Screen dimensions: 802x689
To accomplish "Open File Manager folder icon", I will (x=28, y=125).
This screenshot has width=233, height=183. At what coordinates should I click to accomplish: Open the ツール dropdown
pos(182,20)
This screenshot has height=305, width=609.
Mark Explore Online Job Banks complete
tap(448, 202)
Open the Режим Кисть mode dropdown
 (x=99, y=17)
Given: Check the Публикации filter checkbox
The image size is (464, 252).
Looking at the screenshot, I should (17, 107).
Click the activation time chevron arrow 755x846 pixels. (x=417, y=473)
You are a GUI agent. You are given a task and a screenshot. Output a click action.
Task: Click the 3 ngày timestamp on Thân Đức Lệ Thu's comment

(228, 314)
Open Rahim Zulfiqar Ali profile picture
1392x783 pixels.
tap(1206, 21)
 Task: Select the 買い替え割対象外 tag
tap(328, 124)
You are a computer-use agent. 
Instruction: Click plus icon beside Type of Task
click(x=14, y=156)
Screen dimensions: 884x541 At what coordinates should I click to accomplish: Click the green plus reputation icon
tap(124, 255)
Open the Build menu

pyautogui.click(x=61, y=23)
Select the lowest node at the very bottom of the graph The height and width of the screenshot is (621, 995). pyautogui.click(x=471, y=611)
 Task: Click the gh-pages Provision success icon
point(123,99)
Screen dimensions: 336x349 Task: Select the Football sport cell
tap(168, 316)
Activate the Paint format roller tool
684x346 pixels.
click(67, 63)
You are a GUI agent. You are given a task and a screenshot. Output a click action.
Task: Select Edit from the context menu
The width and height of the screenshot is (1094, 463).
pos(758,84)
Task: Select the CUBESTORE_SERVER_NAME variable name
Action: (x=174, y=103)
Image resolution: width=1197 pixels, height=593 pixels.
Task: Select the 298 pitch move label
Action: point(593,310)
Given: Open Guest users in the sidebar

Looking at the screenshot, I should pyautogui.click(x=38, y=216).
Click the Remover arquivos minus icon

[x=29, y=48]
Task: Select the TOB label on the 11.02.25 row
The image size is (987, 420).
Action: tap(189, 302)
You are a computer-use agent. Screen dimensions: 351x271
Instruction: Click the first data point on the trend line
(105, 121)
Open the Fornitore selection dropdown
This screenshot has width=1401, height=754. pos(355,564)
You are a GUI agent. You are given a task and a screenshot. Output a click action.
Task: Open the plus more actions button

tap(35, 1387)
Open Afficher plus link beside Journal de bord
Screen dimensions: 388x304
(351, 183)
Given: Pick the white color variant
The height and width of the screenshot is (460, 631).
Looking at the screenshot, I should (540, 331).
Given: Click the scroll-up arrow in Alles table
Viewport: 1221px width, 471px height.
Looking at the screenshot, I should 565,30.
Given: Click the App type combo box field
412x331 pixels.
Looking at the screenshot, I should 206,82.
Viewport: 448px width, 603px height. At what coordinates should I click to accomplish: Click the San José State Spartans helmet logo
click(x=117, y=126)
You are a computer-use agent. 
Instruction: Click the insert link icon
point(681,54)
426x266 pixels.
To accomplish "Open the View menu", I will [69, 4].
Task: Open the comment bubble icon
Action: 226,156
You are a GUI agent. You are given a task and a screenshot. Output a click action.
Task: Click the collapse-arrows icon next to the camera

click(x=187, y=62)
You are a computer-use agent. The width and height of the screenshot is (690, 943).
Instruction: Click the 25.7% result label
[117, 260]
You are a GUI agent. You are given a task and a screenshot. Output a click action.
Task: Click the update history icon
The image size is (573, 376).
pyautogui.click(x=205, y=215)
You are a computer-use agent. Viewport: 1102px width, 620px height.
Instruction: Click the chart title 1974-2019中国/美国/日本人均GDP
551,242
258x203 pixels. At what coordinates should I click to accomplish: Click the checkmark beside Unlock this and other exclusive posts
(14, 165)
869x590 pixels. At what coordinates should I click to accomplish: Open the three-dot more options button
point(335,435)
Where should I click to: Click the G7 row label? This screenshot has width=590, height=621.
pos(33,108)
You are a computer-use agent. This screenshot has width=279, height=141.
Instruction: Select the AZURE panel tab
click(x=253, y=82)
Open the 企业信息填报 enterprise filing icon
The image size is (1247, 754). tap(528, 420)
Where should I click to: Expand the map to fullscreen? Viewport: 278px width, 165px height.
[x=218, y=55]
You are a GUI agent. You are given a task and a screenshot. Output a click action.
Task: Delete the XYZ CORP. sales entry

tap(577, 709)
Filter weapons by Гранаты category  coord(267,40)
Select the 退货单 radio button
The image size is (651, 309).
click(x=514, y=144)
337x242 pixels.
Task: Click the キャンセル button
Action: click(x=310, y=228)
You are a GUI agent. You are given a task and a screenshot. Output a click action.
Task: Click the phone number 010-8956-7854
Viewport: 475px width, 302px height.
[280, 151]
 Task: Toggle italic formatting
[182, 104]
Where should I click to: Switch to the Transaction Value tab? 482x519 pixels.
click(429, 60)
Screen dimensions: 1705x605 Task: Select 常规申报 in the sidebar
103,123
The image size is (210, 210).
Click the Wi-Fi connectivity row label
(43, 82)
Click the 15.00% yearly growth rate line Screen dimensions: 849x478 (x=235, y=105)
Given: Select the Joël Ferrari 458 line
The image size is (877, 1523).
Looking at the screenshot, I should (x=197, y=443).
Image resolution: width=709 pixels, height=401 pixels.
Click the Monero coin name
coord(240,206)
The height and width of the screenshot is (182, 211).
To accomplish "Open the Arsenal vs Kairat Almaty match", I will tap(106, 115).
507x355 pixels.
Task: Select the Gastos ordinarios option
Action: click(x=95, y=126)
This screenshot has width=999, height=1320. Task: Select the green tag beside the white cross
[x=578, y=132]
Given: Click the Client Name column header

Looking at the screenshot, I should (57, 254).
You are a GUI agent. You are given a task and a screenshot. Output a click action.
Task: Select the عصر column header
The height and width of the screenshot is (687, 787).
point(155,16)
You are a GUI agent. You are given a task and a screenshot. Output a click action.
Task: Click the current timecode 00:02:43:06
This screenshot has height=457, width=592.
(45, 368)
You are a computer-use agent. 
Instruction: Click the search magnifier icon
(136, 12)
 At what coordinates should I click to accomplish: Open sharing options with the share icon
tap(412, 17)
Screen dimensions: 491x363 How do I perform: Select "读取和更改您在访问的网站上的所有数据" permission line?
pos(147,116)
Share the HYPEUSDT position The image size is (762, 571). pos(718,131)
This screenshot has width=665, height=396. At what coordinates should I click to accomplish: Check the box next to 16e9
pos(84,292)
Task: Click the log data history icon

━━━━━━━━━━━━━━━━

Exercise directions =
Retype the data shown above so that each line matches the original.

Task answer =
Screen dimensions: 802x689
To accomplish "Open File Manager folder icon", I will (x=28, y=125).
This screenshot has width=233, height=183. At what coordinates should I click to accomplish: Open the ツール dropdown
pos(182,20)
This screenshot has height=305, width=609.
Mark Explore Online Job Banks complete
tap(448, 202)
Open the Режим Кисть mode dropdown
 (x=99, y=17)
Given: Check the Публикации filter checkbox
The image size is (464, 252).
Looking at the screenshot, I should (17, 107).
Click the activation time chevron arrow 755x846 pixels. (x=417, y=473)
You are a GUI agent. You are given a task and a screenshot. Output a click action.
Task: Click the 3 ngày timestamp on Thân Đức Lệ Thu's comment

(228, 314)
Open Rahim Zulfiqar Ali profile picture
1392x783 pixels.
tap(1206, 21)
 Task: Select the 買い替え割対象外 tag
tap(328, 124)
You are a computer-use agent. 
Instruction: Click plus icon beside Type of Task
click(x=14, y=156)
Screen dimensions: 884x541 At what coordinates should I click to accomplish: Click the green plus reputation icon
tap(124, 255)
Open the Build menu

pyautogui.click(x=61, y=23)
Select the lowest node at the very bottom of the graph The height and width of the screenshot is (621, 995). pyautogui.click(x=471, y=611)
 Task: Click the gh-pages Provision success icon
point(123,99)
Screen dimensions: 336x349 Task: Select the Football sport cell
tap(168, 316)
Activate the Paint format roller tool
684x346 pixels.
click(67, 63)
You are a GUI agent. You are given a task and a screenshot. Output a click action.
Task: Select Edit from the context menu
The width and height of the screenshot is (1094, 463).
pos(758,84)
Task: Select the CUBESTORE_SERVER_NAME variable name
Action: (x=174, y=103)
Image resolution: width=1197 pixels, height=593 pixels.
Task: Select the 298 pitch move label
Action: point(593,310)
Given: Open Guest users in the sidebar

Looking at the screenshot, I should pyautogui.click(x=38, y=216).
Click the Remover arquivos minus icon

[x=29, y=48]
Task: Select the TOB label on the 11.02.25 row
The image size is (987, 420).
Action: tap(189, 302)
You are a computer-use agent. Screen dimensions: 351x271
Instruction: Click the first data point on the trend line
(105, 121)
Open the Fornitore selection dropdown
This screenshot has width=1401, height=754. pos(355,564)
You are a GUI agent. You are given a task and a screenshot. Output a click action.
Task: Open the plus more actions button

tap(35, 1387)
Open Afficher plus link beside Journal de bord
Screen dimensions: 388x304
(351, 183)
Given: Pick the white color variant
The height and width of the screenshot is (460, 631).
Looking at the screenshot, I should (540, 331).
Given: Click the scroll-up arrow in Alles table
Viewport: 1221px width, 471px height.
Looking at the screenshot, I should 565,30.
Given: Click the App type combo box field
412x331 pixels.
Looking at the screenshot, I should 206,82.
Viewport: 448px width, 603px height. At what coordinates should I click to accomplish: Click the San José State Spartans helmet logo
click(x=117, y=126)
You are a computer-use agent. 
Instruction: Click the insert link icon
point(681,54)
426x266 pixels.
To accomplish "Open the View menu", I will [69, 4].
Task: Open the comment bubble icon
Action: 226,156
You are a GUI agent. You are given a task and a screenshot. Output a click action.
Task: Click the collapse-arrows icon next to the camera

click(x=187, y=62)
You are a computer-use agent. The width and height of the screenshot is (690, 943).
Instruction: Click the 25.7% result label
[117, 260]
You are a GUI agent. You are given a task and a screenshot. Output a click action.
Task: Click the update history icon
The image size is (573, 376).
pyautogui.click(x=205, y=215)
You are a computer-use agent. Viewport: 1102px width, 620px height.
Instruction: Click the chart title 1974-2019中国/美国/日本人均GDP
551,242
258x203 pixels. At what coordinates should I click to accomplish: Click the checkmark beside Unlock this and other exclusive posts
(14, 165)
869x590 pixels. At what coordinates should I click to accomplish: Open the three-dot more options button
point(335,435)
Where should I click to: Click the G7 row label? This screenshot has width=590, height=621.
pos(33,108)
You are a computer-use agent. This screenshot has width=279, height=141.
Instruction: Select the AZURE panel tab
click(x=253, y=82)
Open the 企业信息填报 enterprise filing icon
The image size is (1247, 754). tap(528, 420)
Where should I click to: Expand the map to fullscreen? Viewport: 278px width, 165px height.
[x=218, y=55]
You are a GUI agent. You are given a task and a screenshot. Output a click action.
Task: Delete the XYZ CORP. sales entry

tap(577, 709)
Filter weapons by Гранаты category  coord(267,40)
Select the 退货单 radio button
The image size is (651, 309).
click(x=514, y=144)
337x242 pixels.
Task: Click the キャンセル button
Action: click(x=310, y=228)
You are a GUI agent. You are given a task and a screenshot. Output a click action.
Task: Click the phone number 010-8956-7854
Viewport: 475px width, 302px height.
[280, 151]
 Task: Toggle italic formatting
[182, 104]
Where should I click to: Switch to the Transaction Value tab? 482x519 pixels.
click(429, 60)
Screen dimensions: 1705x605 Task: Select 常规申报 in the sidebar
103,123
The image size is (210, 210).
Click the Wi-Fi connectivity row label
(43, 82)
Click the 15.00% yearly growth rate line Screen dimensions: 849x478 (x=235, y=105)
Given: Select the Joël Ferrari 458 line
The image size is (877, 1523).
Looking at the screenshot, I should (x=197, y=443).
Image resolution: width=709 pixels, height=401 pixels.
Click the Monero coin name
coord(240,206)
The height and width of the screenshot is (182, 211).
To accomplish "Open the Arsenal vs Kairat Almaty match", I will tap(106, 115).
507x355 pixels.
Task: Select the Gastos ordinarios option
Action: click(x=95, y=126)
This screenshot has width=999, height=1320. Task: Select the green tag beside the white cross
[x=578, y=132]
Given: Click the Client Name column header

Looking at the screenshot, I should (57, 254).
You are a GUI agent. You are given a task and a screenshot. Output a click action.
Task: Select the عصر column header
The height and width of the screenshot is (687, 787).
point(155,16)
You are a GUI agent. You are given a task and a screenshot. Output a click action.
Task: Click the current timecode 00:02:43:06
This screenshot has height=457, width=592.
(45, 368)
You are a computer-use agent. 
Instruction: Click the search magnifier icon
(136, 12)
 At what coordinates should I click to accomplish: Open sharing options with the share icon
tap(412, 17)
Screen dimensions: 491x363 How do I perform: Select "读取和更改您在访问的网站上的所有数据" permission line?
pos(147,116)
Share the HYPEUSDT position The image size is (762, 571). pos(718,131)
This screenshot has width=665, height=396. At what coordinates should I click to accomplish: Check the box next to 16e9
pos(84,292)
Task: Click the log data history icon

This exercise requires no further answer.